Second, there are differences in economic development. The eastern and coastal areas are relatively more economically developed, with a higher degree of agricultural modernization, better sales channels for agricultural products, and relatively higher incomes for farmers. On the other hand, the western and rural areas are relatively economically backward, making it difficult to sell agricultural products and resulting in lower incomes for farmers.
Third, there are differences in government policy support for agricultural development in different areas. Some local governments have provided greater attention and support to agricultural development by offering more agricultural subsidies and support policies, which promote the sustainability of farmers’ livelihoods. In contrast, certain local governments do not provide adequate support for agriculture, resulting in greater difficulties and lower sustainability for farmers.
Additionally, differences in education and technology levels have a significant impact on the modernization of agricultural production and livelihood sustainability. In areas with higher levels of education, farmers receive more agricultural technology training and information, resulting in more advanced agricultural production and higher livelihood sustainability. However,in areas with lower levels of education, farmers lack access to advanced agricultural technology and information, resulting in lower livelihood sustainability. It is important to note that socio-cultural factors may also play a role. Different regions have varying socio-cultural contexts that can impact how farmers earn a living and achieve sustainable livelihoods. For instance,some regions prioritize traditional agriculture, while others prioritize modern agriculture or non-farming industries.
4.2. Urban-rural income gap
(
Figure 5) displays the regional distribution of the income gap between urban and rural residents in China’s provinces, as measured by the Theil Index. In 2010, the State adopted four measures to reform the income distribution system: increasing farmers’ income, supporting low-income groups, raising employee wage income, and regulating personal income. In 2011,the State established the new national poverty alleviation standard for farmers’ per capital net income at 2,300 yuan, which was a 92% increase compared to 2009. The national poverty alleviation standard for the central financial institutions was also established. In 2011, the State established a new national standard for poverty alleviation, setting the per capital net income for farmers at 2,300 yuan. This was a 92% increase compared to 2009. Additionally, the central financial authorities provided 22 billion yuan in subsidies for good seeds, which played a crucial role in increasing farmers’ incomes.

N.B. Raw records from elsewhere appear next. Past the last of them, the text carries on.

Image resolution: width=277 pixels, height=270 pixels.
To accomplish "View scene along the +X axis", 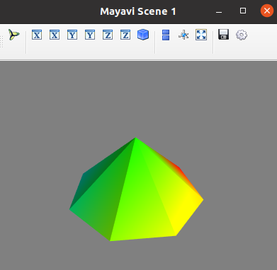I will [55, 35].
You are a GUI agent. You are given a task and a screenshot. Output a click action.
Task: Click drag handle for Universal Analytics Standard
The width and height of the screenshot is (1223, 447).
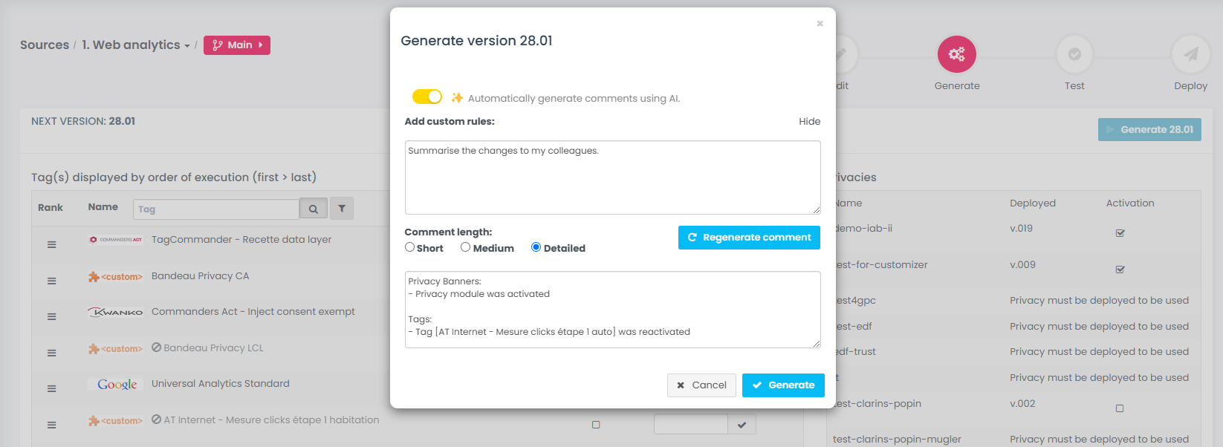click(x=52, y=388)
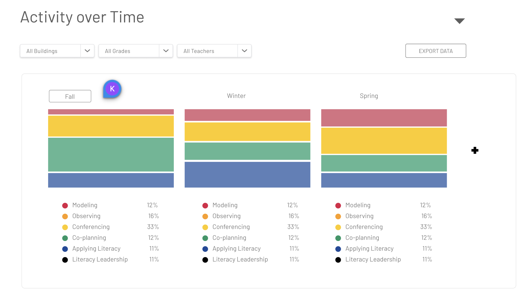This screenshot has height=290, width=523.
Task: Click the black Literacy Leadership dot in the Spring legend
Action: point(338,260)
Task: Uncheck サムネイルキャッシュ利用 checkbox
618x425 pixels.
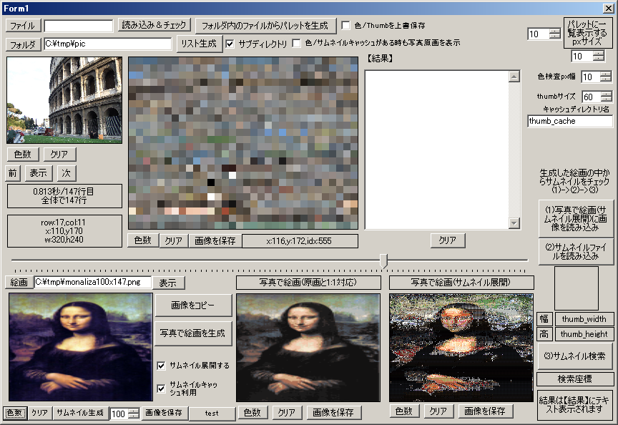Action: click(162, 389)
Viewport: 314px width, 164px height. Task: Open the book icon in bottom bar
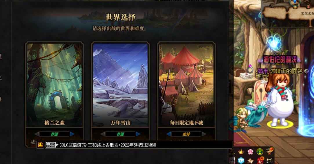click(250, 161)
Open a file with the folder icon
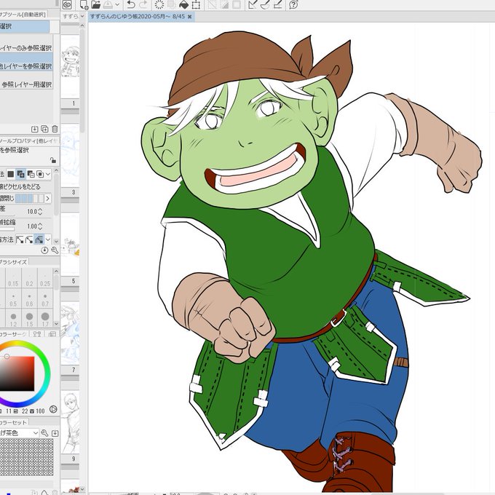 coord(95,4)
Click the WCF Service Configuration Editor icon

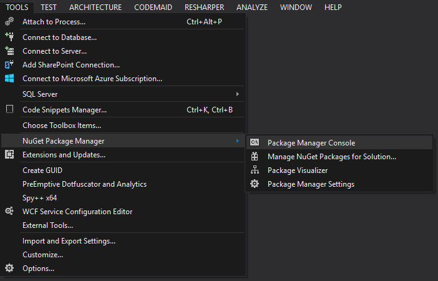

China’s reform and opening-up policy has prioritized the development of resources in the eastern coastal areas due to geographic conditions. As the reform and opening-up process continues, China has also implemented policies to support the development of the central and western regions, including the rise of the central region and the development of the western part of the country. Due to ongoing development, a pattern has emerged where eastern China leads in development, central China accelerates its rise, and western China catches up.
The urban-rural income gap is relatively small in the eastern region with a higher level of economic development, while the western region with less developed economic development is more likely to have a widening urban-rural income gap. This finding is consistent with the research of scholars such as Wang Xiaoqing (2013), Jiang Yuekun, and Shi Pengjuan (2024). The reasons for this phenomenon are:
First, regions with a high level of economic development usually have more complete infrastructure, educational resources and public services such as health care, which are conducive to improving the living standards and income levels of rural residents, thus reducing the urban-rural income gap. Less developed regions often lack the conditions necessary for rural residents to obtain the same development opportunities and treatment as urban residents, leading to a widening of the urban-rural income gap.
Second, regions with a high level of economic development often have a more diversified industrial structure and develop-ment model, which can provide rural residents with more employment opportunities and ways to increase their income. In less developed areas, the industrial structure is relatively simple, and rural residents can only engage in traditional agricultural production, which limits their sources of income and makes it difficult to match the income level of urban residents.
Additionally, the government’s policy orientation and support efforts also have a significant impact on the urban-rural income gap. In regions with greater economic development, governments may prioritize coordinated development between urban and rural areas and implement supportive policies to promote rural economic growth and increase residents’ income. In less developed regions, the government may face more financial pressures and development problems, making it difficult to fully address the development needs of rural areas. This can lead to a widening of the urban-rural income gap.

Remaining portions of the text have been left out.